Your task is to retype the listing word for word.
- - -
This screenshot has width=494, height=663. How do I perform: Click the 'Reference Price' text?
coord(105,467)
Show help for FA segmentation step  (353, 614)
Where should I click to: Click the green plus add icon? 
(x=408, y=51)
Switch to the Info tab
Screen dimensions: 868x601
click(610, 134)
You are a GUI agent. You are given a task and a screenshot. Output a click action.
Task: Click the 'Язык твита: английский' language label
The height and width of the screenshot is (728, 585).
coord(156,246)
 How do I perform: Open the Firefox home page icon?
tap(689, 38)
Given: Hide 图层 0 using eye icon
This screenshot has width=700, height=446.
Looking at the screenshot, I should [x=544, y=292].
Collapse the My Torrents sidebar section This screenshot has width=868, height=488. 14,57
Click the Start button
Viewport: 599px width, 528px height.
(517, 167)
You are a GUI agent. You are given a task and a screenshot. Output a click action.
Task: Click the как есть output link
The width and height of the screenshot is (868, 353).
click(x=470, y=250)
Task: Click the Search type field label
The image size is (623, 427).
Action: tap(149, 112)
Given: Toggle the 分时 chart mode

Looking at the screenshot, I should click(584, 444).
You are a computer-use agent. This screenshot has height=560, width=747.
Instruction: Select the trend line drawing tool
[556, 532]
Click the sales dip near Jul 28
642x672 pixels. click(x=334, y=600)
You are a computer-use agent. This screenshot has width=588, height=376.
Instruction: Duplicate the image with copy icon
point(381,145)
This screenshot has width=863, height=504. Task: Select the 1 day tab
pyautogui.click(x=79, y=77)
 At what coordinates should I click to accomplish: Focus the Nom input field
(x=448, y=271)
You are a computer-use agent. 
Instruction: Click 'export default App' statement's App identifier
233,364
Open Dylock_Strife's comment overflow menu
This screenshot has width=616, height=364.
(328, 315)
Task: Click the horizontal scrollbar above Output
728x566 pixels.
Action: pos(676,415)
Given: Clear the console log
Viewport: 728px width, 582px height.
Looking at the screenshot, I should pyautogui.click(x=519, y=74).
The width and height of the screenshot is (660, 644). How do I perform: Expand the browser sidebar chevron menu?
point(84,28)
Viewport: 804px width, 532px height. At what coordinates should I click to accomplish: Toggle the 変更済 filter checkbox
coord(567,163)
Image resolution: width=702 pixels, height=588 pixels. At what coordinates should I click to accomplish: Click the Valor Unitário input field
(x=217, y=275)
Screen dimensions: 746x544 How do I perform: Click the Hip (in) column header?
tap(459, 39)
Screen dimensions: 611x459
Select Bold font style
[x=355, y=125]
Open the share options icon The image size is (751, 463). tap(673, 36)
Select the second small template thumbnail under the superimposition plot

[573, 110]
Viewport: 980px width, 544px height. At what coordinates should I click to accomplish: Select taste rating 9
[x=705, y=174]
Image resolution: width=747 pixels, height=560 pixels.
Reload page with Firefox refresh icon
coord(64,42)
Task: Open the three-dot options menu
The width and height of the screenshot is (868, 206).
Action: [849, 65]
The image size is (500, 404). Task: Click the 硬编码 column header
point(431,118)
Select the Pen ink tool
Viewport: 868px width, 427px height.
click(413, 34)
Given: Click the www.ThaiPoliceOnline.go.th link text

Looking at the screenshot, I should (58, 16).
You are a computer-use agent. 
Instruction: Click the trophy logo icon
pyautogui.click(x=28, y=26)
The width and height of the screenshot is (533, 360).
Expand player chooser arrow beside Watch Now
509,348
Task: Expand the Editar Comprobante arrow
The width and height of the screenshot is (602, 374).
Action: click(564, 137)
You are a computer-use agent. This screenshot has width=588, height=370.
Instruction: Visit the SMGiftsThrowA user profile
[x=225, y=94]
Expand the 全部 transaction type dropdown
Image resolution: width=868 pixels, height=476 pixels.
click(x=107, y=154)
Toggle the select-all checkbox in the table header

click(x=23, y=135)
- - -
#### FINISHED TASK:
This screenshot has width=494, height=663. How do I perform: Click the 'Reference Price' text?
coord(105,467)
Show help for FA segmentation step  (353, 614)
Where should I click to: Click the green plus add icon? 
(x=408, y=51)
Switch to the Info tab
Screen dimensions: 868x601
click(610, 134)
You are a GUI agent. You are given a task and a screenshot. Output a click action.
Task: Click the 'Язык твита: английский' language label
The height and width of the screenshot is (728, 585).
coord(156,246)
 How do I perform: Open the Firefox home page icon?
tap(689, 38)
Given: Hide 图层 0 using eye icon
This screenshot has width=700, height=446.
Looking at the screenshot, I should [x=544, y=292].
Collapse the My Torrents sidebar section This screenshot has width=868, height=488. 14,57
Click the Start button
Viewport: 599px width, 528px height.
(517, 167)
You are a GUI agent. You are given a task and a screenshot. Output a click action.
Task: Click the как есть output link
The width and height of the screenshot is (868, 353).
click(x=470, y=250)
Task: Click the Search type field label
The image size is (623, 427).
Action: tap(149, 112)
Given: Toggle the 分时 chart mode

Looking at the screenshot, I should click(584, 444).
You are a computer-use agent. This screenshot has height=560, width=747.
Instruction: Select the trend line drawing tool
[556, 532]
Click the sales dip near Jul 28
642x672 pixels. click(x=334, y=600)
You are a computer-use agent. This screenshot has width=588, height=376.
Instruction: Duplicate the image with copy icon
point(381,145)
This screenshot has width=863, height=504. Task: Select the 1 day tab
pyautogui.click(x=79, y=77)
 At what coordinates should I click to accomplish: Focus the Nom input field
(x=448, y=271)
You are a computer-use agent. 
Instruction: Click 'export default App' statement's App identifier
233,364
Open Dylock_Strife's comment overflow menu
This screenshot has width=616, height=364.
(328, 315)
Task: Click the horizontal scrollbar above Output
728x566 pixels.
Action: pos(676,415)
Given: Clear the console log
Viewport: 728px width, 582px height.
Looking at the screenshot, I should pyautogui.click(x=519, y=74).
The width and height of the screenshot is (660, 644). How do I perform: Expand the browser sidebar chevron menu?
point(84,28)
Viewport: 804px width, 532px height. At what coordinates should I click to accomplish: Toggle the 変更済 filter checkbox
coord(567,163)
Image resolution: width=702 pixels, height=588 pixels. At what coordinates should I click to accomplish: Click the Valor Unitário input field
(x=217, y=275)
Screen dimensions: 746x544 How do I perform: Click the Hip (in) column header?
tap(459, 39)
Screen dimensions: 611x459
Select Bold font style
[x=355, y=125]
Open the share options icon The image size is (751, 463). tap(673, 36)
Select the second small template thumbnail under the superimposition plot

[573, 110]
Viewport: 980px width, 544px height. At what coordinates should I click to accomplish: Select taste rating 9
[x=705, y=174]
Image resolution: width=747 pixels, height=560 pixels.
Reload page with Firefox refresh icon
coord(64,42)
Task: Open the three-dot options menu
The width and height of the screenshot is (868, 206).
Action: [849, 65]
The image size is (500, 404). Task: Click the 硬编码 column header
point(431,118)
Select the Pen ink tool
Viewport: 868px width, 427px height.
click(413, 34)
Given: Click the www.ThaiPoliceOnline.go.th link text

Looking at the screenshot, I should (58, 16).
You are a computer-use agent. 
Instruction: Click the trophy logo icon
pyautogui.click(x=28, y=26)
The width and height of the screenshot is (533, 360).
Expand player chooser arrow beside Watch Now
509,348
Task: Expand the Editar Comprobante arrow
The width and height of the screenshot is (602, 374).
Action: click(564, 137)
You are a computer-use agent. This screenshot has width=588, height=370.
Instruction: Visit the SMGiftsThrowA user profile
[x=225, y=94]
Expand the 全部 transaction type dropdown
Image resolution: width=868 pixels, height=476 pixels.
click(x=107, y=154)
Toggle the select-all checkbox in the table header

click(x=23, y=135)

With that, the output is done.